§ **Entries for locating words and elements**
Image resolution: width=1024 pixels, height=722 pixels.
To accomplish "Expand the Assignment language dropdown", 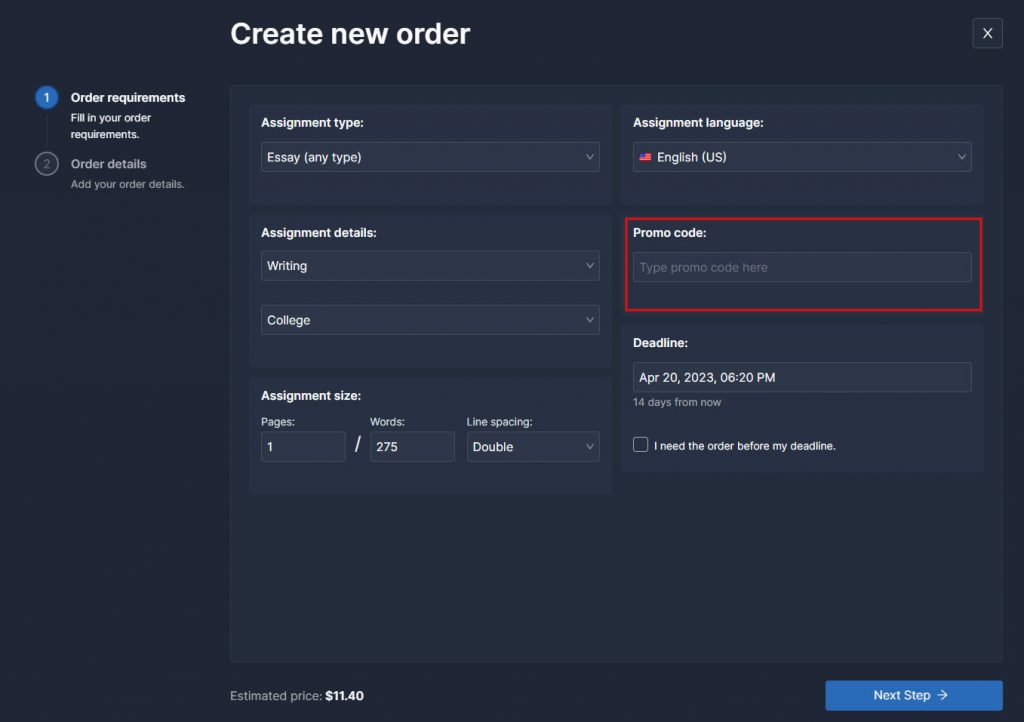I will (x=802, y=157).
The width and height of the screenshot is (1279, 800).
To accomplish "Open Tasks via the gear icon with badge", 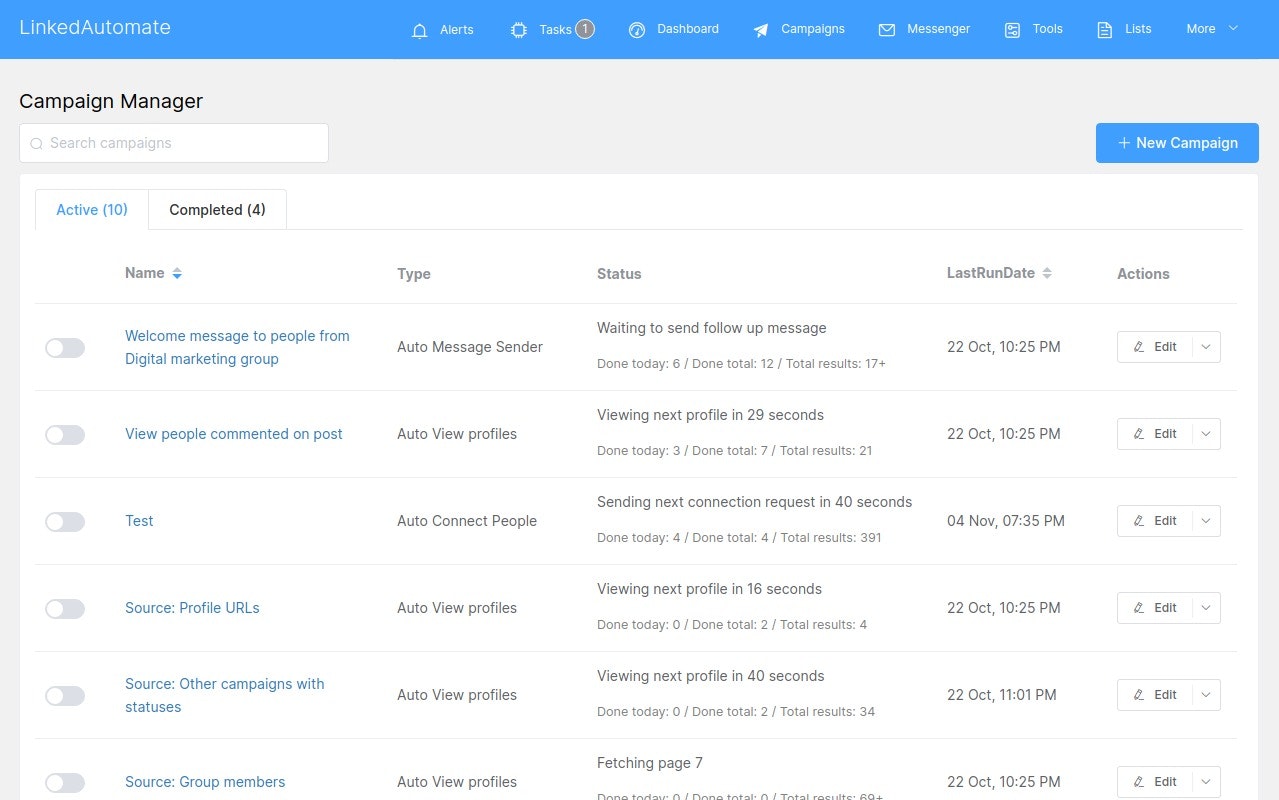I will coord(519,29).
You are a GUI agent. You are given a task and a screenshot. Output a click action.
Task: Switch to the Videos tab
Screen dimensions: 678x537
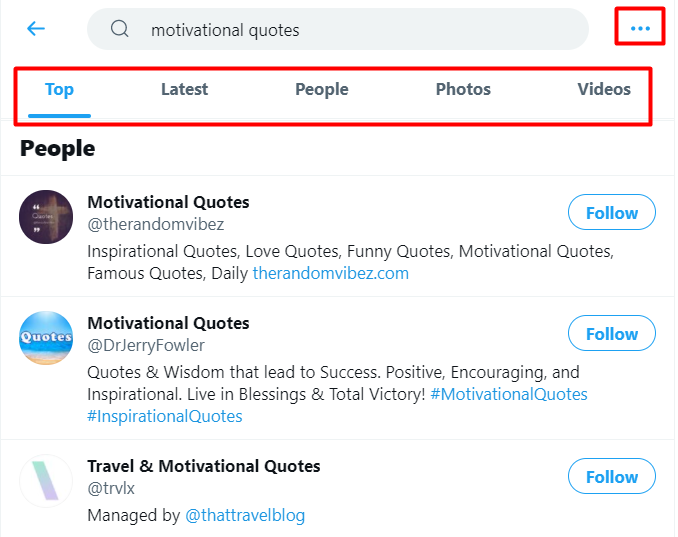pyautogui.click(x=604, y=90)
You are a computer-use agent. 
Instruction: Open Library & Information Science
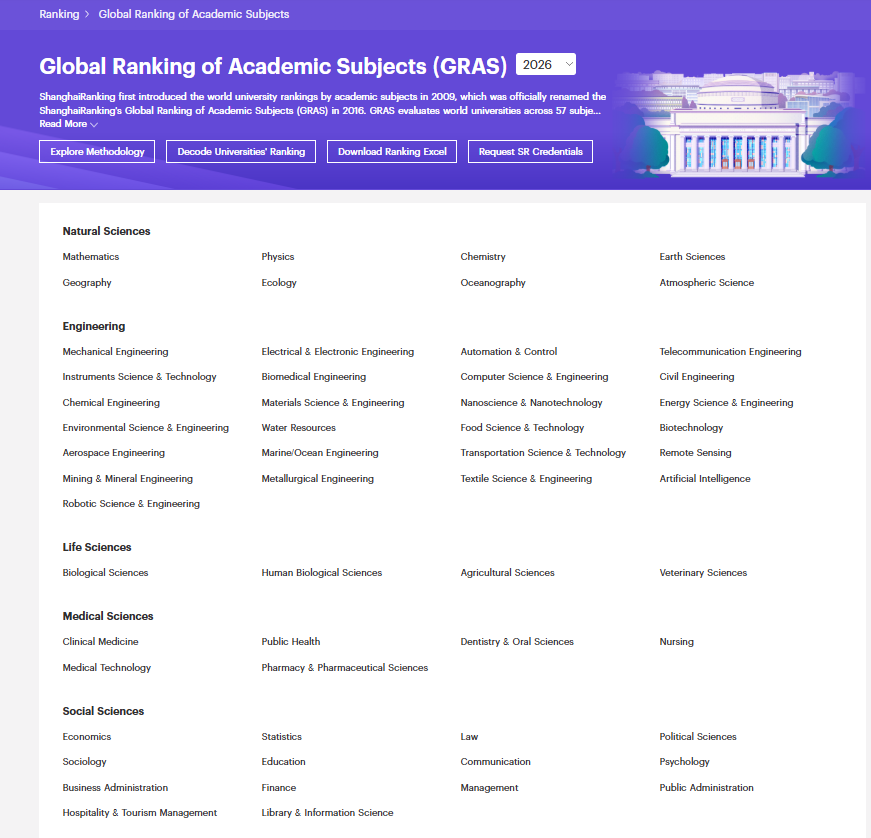[327, 812]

§ **Your instructions**
Write out, word for word, everything in the records from the line containing "You are a computer-use agent." down to the end of the records, and leave the pictures out of your copy.

§ **Final result**
You are a computer-use agent. 
Instruction: Open Library & Information Science
[327, 812]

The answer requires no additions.